SUPPLIED TEXT:
= Beginning of Section =

Bridging the Knowledge Void: Inference-time Acquisition of Unfamiliar Programming Languages for Coding Tasks
Chen Shen, Wei Cheng, Jingyue Yang, Huan Zhang, Yuhan Wu, Wei Hu
TL;DR
The paper tackles the challenge of coding in unfamiliar programming languages by proposing Inference-time Language Acquisition (ILA) and a general ILA-agent framework. It combines exploration primitives that query official documentation with verification primitives that test and validate code in an execution environment, modeled as a POMDP with resources $R=\{D,E\}$ and state $s_t=(Q,(a_0,o_0),...,(a_{t-1},o_{t-1}))$. A language-specific extension, exemplified by TypeLookup, augments the primitives for statically-typed languages. The authors construct Cangjie-bench to evaluate ILA in a low-resource setting and demonstrate that ILA-agent substantially outperforms finetuning and RAG baselines across code generation, translation, and program repair, while revealing emergent behavioral patterns and areas for improvement. Overall, the work establishes a pragmatic pathway for deploying LLMs in emerging language ecosystems where large-scale corpora are scarce, with potential impact on automated software development and developer productivity.

= End of Section =

INFORMATION:

= Beginning of Section =

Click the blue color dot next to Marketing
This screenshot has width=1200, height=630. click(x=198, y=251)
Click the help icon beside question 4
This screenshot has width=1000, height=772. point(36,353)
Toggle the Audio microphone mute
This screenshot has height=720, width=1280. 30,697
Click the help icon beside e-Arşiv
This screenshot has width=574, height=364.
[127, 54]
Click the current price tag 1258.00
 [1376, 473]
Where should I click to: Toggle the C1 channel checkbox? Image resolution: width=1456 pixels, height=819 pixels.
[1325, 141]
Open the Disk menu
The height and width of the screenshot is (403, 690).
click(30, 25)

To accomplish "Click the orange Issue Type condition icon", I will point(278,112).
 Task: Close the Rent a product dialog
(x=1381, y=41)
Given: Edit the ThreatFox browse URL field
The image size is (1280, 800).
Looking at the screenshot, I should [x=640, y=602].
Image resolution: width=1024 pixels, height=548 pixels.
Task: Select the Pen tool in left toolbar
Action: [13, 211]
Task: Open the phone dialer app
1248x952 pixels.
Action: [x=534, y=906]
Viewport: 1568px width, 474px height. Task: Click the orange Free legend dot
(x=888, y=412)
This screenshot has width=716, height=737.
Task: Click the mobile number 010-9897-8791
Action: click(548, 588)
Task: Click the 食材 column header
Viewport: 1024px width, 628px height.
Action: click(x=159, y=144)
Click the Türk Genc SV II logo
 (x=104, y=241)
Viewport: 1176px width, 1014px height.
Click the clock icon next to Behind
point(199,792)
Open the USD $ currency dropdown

= End of Section =

TASK 1: In the ILA paper summary, what benchmark do the authors construct to evaluate ILA in a low-resource setting?
TASK 2: Please carry on the ILA paper summary from its last sentence.
The items are not needed for this work.

EXERCISE OUTPUT 1: Cangjie-bench.

EXERCISE OUTPUT 2:
Abstract
The proficiency of Large Language Models (LLMs) in coding tasks is often a reflection of their extensive pre-training corpora, which typically collapses when confronted with previously unfamiliar programming languages. Departing from data-intensive finetuning, we investigate the paradigm of Inference-time Language Acquisition (ILA), where an LLM masters an unfamiliar language through dynamic interaction with limited external resources. In this paper, we propose ILA-agent, a general ILA framework that equips LLMs with a set of behavioral primitives. By modeling essential human-like behaviors as a suite of tools, ILA-agent enables LLMs to incrementally explore, apply, and verify language knowledge through structured interactions with the official documentation and execution environment. To provide a rigorous evaluation in a low-resource setting, we construct Cangjie-bench, a multi-task benchmark based on the novel statically-typed language Cangjie. We instantiate ILA-agent for Cangjie and evaluate its performance across code generation, translation, and program repair tasks. Results using diverse LLMs demonstrate that ILA-agent significantly outperforms retrieval-augmented baselines. Further analysis of agent trajectories characterizes the emergent behavior patterns while highlighting persisting performance gaps.